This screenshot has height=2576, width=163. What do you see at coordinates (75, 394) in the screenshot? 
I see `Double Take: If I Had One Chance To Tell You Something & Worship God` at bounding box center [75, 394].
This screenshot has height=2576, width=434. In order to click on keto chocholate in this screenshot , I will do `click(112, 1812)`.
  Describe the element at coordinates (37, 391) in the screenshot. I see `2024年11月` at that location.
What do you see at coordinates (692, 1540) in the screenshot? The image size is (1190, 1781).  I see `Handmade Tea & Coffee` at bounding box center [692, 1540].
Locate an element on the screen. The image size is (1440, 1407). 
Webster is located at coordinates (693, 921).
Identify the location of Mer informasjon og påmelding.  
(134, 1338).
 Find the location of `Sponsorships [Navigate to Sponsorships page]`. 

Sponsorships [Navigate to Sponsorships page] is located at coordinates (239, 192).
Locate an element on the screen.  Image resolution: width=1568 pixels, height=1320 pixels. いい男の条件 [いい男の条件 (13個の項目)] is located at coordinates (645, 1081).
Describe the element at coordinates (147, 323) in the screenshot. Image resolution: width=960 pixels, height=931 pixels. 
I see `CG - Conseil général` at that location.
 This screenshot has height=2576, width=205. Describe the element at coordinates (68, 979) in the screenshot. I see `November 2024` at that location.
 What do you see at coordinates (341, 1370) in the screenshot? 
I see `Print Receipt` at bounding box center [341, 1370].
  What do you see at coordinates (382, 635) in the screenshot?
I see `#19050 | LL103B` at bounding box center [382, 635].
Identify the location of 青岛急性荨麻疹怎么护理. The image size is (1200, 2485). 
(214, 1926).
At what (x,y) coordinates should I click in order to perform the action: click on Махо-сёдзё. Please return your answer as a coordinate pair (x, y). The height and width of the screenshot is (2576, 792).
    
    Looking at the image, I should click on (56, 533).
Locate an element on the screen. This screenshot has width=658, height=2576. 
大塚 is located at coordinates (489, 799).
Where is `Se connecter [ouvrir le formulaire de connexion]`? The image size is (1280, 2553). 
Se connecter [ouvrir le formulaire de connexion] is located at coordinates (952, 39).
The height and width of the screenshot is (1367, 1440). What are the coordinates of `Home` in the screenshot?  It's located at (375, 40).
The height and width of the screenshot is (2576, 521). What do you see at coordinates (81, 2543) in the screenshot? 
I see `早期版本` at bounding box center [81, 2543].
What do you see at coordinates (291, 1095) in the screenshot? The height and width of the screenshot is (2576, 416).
▬▬▬▬▬▬
→ Objective: Duplicate the records starting with the line that contains "The height and width of the screenshot is (2576, 521)." and going on through the end of the records.

→ Reply to the task:
The height and width of the screenshot is (2576, 521). What do you see at coordinates (81, 2543) in the screenshot? 
I see `早期版本` at bounding box center [81, 2543].
What do you see at coordinates (291, 1095) in the screenshot? The height and width of the screenshot is (2576, 416).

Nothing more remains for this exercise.